## Task instructions:
Copy the data below, switching every "Viewport" to "Display" and changing nothing else. Leave the pictures out of your answer.

===== Excerpted records =====

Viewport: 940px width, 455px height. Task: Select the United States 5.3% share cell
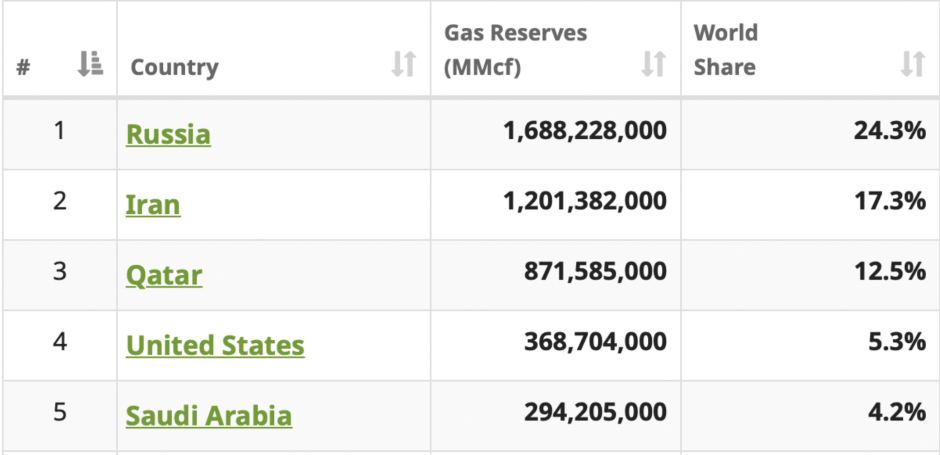(897, 343)
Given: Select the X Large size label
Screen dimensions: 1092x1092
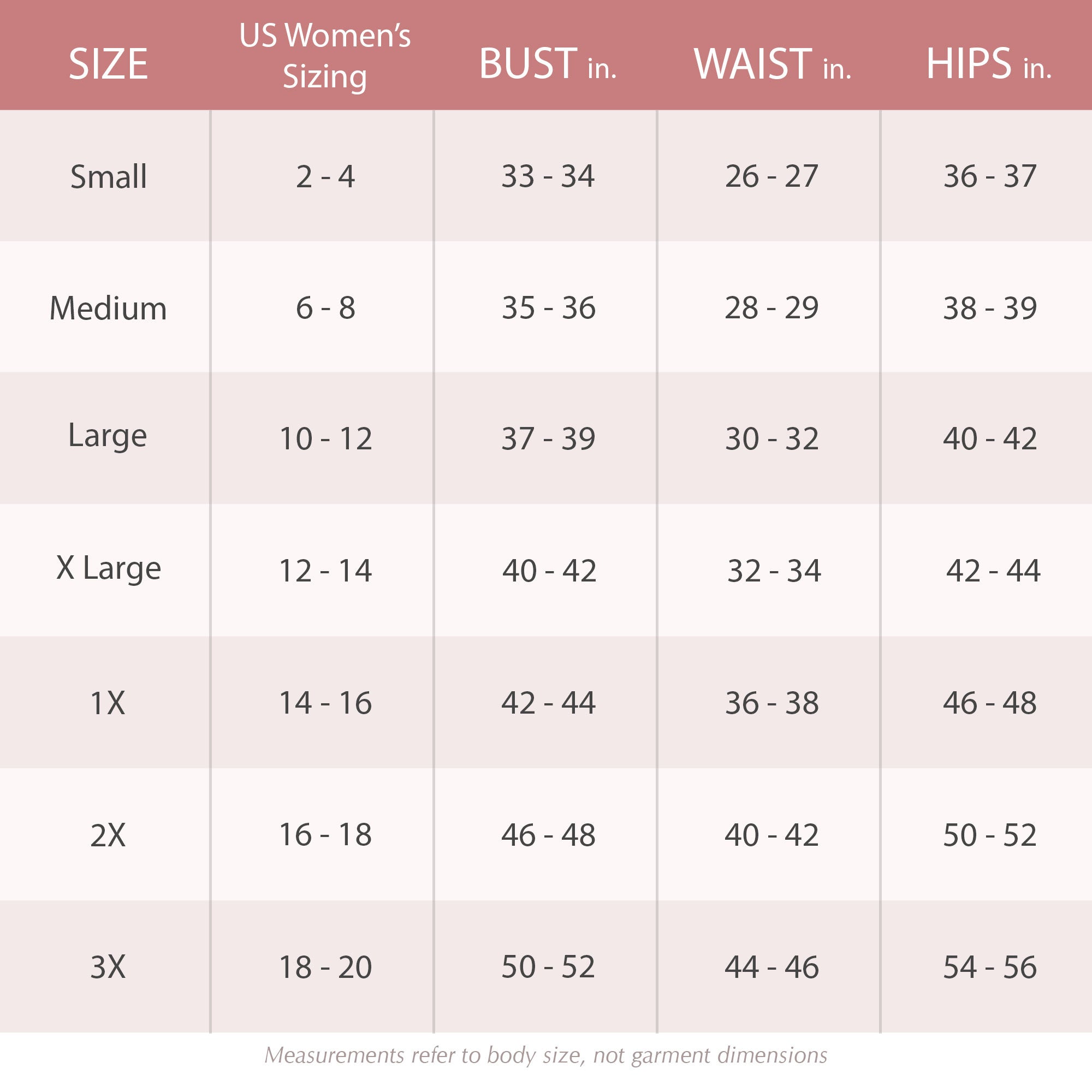Looking at the screenshot, I should [x=109, y=568].
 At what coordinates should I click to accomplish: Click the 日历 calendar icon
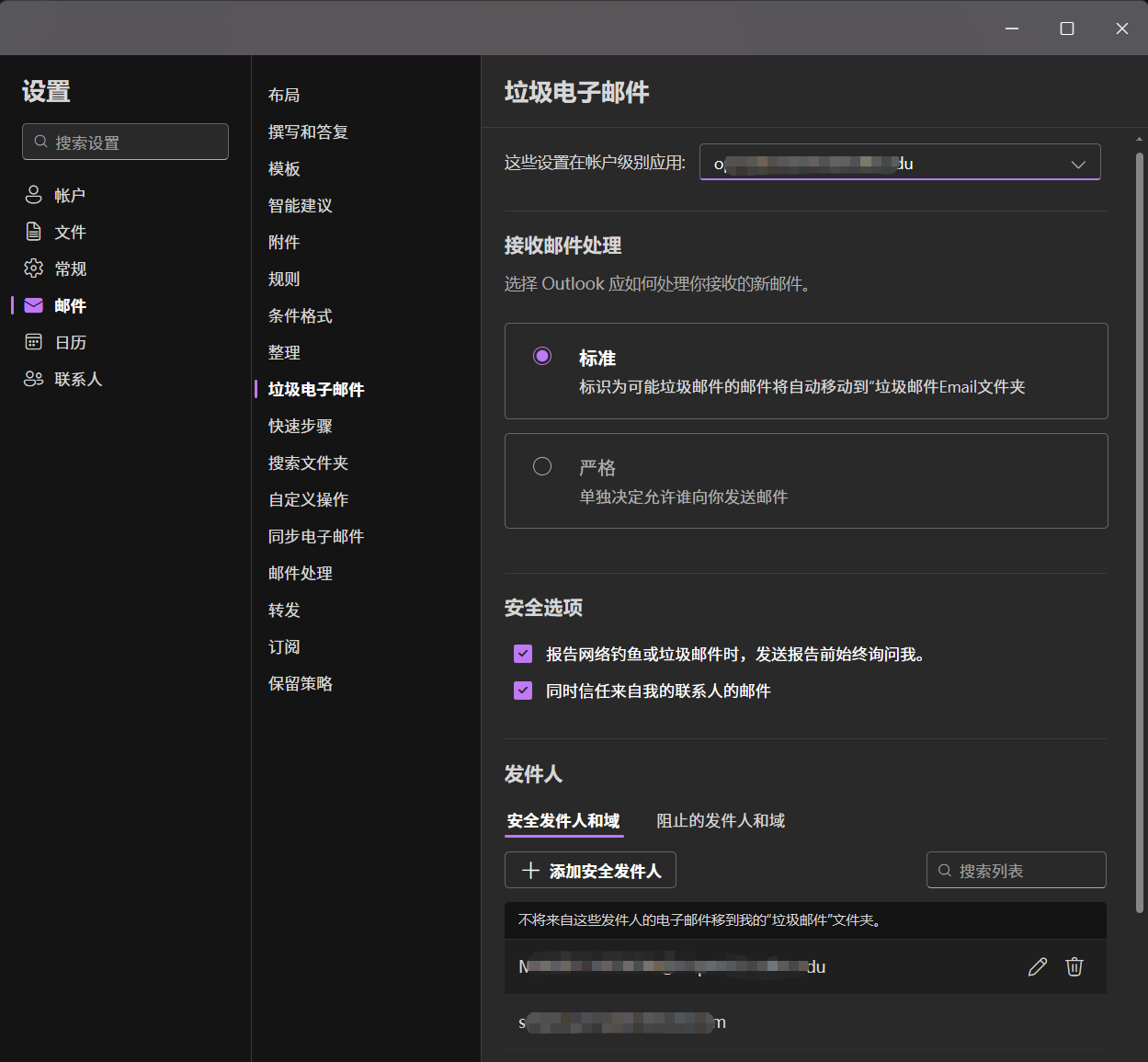pyautogui.click(x=34, y=342)
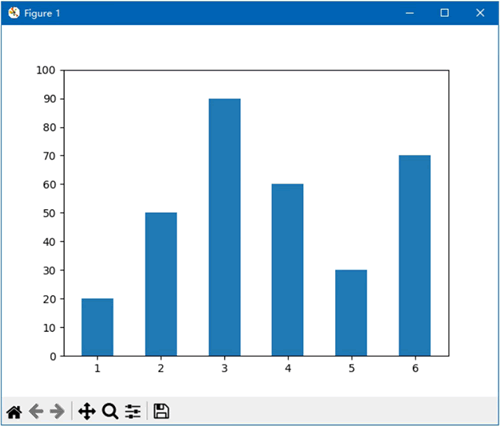This screenshot has width=500, height=427.
Task: Go back to previous view arrow
Action: pyautogui.click(x=36, y=411)
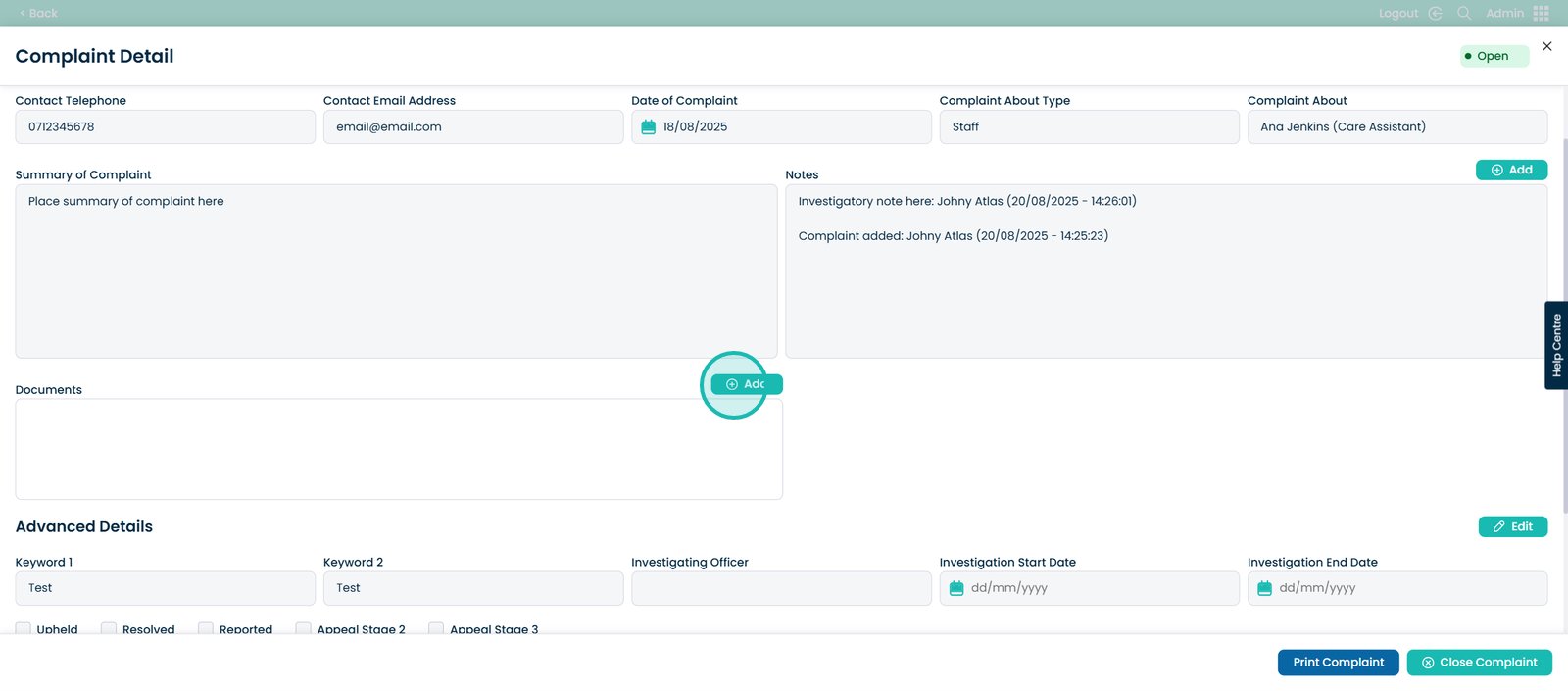Tick the Upheld checkbox

pyautogui.click(x=24, y=629)
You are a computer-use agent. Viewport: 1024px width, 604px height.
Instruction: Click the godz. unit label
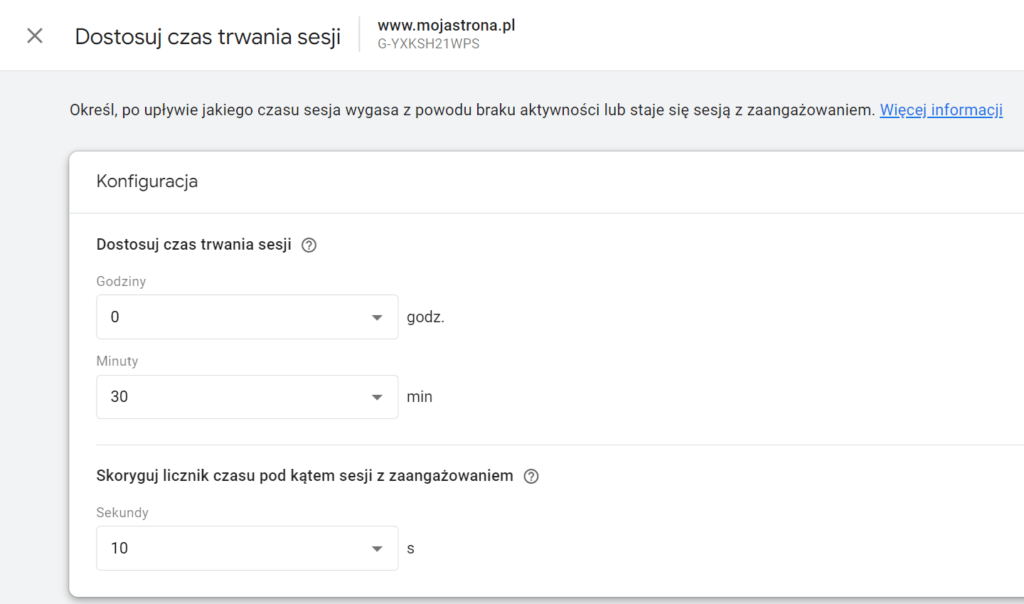point(425,317)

=====

## Task response:
Display: 940px width, 455px height. Task: Select the United States 5.3% share cell
(897, 343)
Given: Select the X Large size label
Screen dimensions: 1092x1092
Looking at the screenshot, I should [x=109, y=568].
 At what coordinates should I click to accomplish: Click the 日历 calendar icon
pyautogui.click(x=34, y=342)
This screenshot has width=500, height=427.
Task: Go back to previous view arrow
Action: pyautogui.click(x=36, y=411)
Tick the Upheld checkbox

pyautogui.click(x=24, y=629)
You are a computer-use agent. Display: 1024px width, 604px height.
Instruction: Click the godz. unit label
point(425,317)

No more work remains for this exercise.